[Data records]

※

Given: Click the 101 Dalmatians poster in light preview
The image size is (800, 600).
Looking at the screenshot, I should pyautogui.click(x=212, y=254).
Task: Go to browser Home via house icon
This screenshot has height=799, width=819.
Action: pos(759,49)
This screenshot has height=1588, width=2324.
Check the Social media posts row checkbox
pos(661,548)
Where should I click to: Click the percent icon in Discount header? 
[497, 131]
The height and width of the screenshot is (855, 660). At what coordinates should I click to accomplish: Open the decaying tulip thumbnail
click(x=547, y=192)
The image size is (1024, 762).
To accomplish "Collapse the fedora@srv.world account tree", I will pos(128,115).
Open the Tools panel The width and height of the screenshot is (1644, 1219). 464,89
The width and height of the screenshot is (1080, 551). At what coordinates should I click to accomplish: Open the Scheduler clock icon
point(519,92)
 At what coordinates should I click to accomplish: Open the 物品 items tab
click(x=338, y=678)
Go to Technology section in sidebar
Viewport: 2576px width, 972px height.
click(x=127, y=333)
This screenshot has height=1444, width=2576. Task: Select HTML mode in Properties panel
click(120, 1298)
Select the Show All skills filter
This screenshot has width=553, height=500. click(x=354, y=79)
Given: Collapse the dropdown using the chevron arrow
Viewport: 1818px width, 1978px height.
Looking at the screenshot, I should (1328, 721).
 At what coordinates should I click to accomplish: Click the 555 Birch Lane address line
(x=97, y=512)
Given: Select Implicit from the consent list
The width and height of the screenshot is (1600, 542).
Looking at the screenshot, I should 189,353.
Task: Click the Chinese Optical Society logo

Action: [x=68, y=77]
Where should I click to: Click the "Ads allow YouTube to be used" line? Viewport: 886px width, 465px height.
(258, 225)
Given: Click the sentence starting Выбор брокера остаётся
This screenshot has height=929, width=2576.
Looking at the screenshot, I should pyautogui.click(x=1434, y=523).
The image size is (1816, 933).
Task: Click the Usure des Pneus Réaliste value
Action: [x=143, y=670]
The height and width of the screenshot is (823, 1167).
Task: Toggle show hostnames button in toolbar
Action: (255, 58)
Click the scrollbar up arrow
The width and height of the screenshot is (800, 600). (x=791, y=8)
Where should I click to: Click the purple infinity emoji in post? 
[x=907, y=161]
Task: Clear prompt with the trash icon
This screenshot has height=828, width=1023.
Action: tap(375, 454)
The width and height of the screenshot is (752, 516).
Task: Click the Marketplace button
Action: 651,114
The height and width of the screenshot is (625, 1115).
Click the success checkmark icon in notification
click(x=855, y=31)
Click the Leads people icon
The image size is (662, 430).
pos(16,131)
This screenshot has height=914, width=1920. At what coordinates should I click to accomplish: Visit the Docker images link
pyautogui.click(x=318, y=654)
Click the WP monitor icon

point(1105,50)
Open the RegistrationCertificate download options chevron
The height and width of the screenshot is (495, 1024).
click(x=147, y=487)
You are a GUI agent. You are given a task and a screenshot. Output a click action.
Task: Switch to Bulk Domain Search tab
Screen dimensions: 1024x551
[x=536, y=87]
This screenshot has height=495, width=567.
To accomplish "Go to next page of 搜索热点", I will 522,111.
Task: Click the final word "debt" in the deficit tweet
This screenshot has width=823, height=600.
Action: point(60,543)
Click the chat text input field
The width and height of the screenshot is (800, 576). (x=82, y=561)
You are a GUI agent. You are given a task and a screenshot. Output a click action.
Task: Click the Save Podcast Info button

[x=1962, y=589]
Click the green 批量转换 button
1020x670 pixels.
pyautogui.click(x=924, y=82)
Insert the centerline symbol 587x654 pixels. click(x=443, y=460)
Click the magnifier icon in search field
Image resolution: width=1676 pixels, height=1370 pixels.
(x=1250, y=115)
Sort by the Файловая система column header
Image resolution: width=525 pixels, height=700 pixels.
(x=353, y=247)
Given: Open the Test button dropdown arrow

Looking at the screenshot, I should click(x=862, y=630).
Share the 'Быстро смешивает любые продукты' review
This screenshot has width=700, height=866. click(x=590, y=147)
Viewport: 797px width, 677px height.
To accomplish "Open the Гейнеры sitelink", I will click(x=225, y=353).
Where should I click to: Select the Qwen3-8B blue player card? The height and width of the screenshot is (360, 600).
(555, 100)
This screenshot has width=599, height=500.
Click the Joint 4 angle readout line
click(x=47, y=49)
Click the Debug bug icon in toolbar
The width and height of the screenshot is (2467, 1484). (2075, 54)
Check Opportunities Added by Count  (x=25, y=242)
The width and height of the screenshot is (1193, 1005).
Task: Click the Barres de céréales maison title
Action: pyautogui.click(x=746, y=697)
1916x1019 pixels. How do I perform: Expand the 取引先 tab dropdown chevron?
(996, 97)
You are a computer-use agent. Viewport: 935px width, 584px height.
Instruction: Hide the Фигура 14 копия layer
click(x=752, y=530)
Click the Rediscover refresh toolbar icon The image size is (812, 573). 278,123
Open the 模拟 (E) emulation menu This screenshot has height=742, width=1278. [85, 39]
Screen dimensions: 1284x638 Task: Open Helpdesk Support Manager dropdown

※

Requirement »
Can you lay out the lines of the items above as a Markdown table with the columns Row and Line, starting at the line containing "Given: Collapse the" and ending at the line containing "click(x=147, y=487)", both included? Number each row and leave out blank lines.

Answer for this exercise »
| Row | Line |
|---|---|
| 1 | Given: Collapse the dropdown using the chevron arrow |
| 2 | Viewport: 1818px width, 1978px height. |
| 3 | Looking at the screenshot, I should (1328, 721). |
| 4 |  At what coordinates should I click to accomplish: Click the 555 Birch Lane address line |
| 5 | (x=97, y=512) |
| 6 | Given: Select Implicit from the consent list |
| 7 | The width and height of the screenshot is (1600, 542). |
| 8 | Looking at the screenshot, I should 189,353. |
| 9 | Task: Click the Chinese Optical Society logo |
| 10 | Action: [x=68, y=77] |
| 11 | Where should I click to: Click the "Ads allow YouTube to be used" line? Viewport: 886px width, 465px height. |
| 12 | (258, 225) |
| 13 | Given: Click the sentence starting Выбор брокера остаётся |
| 14 | This screenshot has height=929, width=2576. |
| 15 | Looking at the screenshot, I should pyautogui.click(x=1434, y=523). |
| 16 | The image size is (1816, 933). |
| 17 | Task: Click the Usure des Pneus Réaliste value |
| 18 | Action: [x=143, y=670] |
| 19 | The height and width of the screenshot is (823, 1167). |
| 20 | Task: Toggle show hostnames button in toolbar |
| 21 | Action: (255, 58) |
| 22 | Click the scrollbar up arrow |
| 23 | The width and height of the screenshot is (800, 600). (x=791, y=8) |
| 24 | Where should I click to: Click the purple infinity emoji in post?  |
| 25 | [x=907, y=161] |
| 26 | Task: Clear prompt with the trash icon |
| 27 | This screenshot has height=828, width=1023. |
| 28 | Action: tap(375, 454) |
| 29 | The width and height of the screenshot is (752, 516). |
| 30 | Task: Click the Marketplace button |
| 31 | Action: 651,114 |
| 32 | The height and width of the screenshot is (625, 1115). |
| 33 | Click the success checkmark icon in notification |
| 34 | click(x=855, y=31) |
| 35 | Click the Leads people icon |
| 36 | The image size is (662, 430). |
| 37 | pos(16,131) |
| 38 | This screenshot has height=914, width=1920. At what coordinates should I click to accomplish: Visit the Docker images link |
| 39 | pyautogui.click(x=318, y=654) |
| 40 | Click the WP monitor icon |
| 41 | point(1105,50) |
| 42 | Open the RegistrationCertificate download options chevron |
| 43 | The height and width of the screenshot is (495, 1024). |
| 44 | click(x=147, y=487) |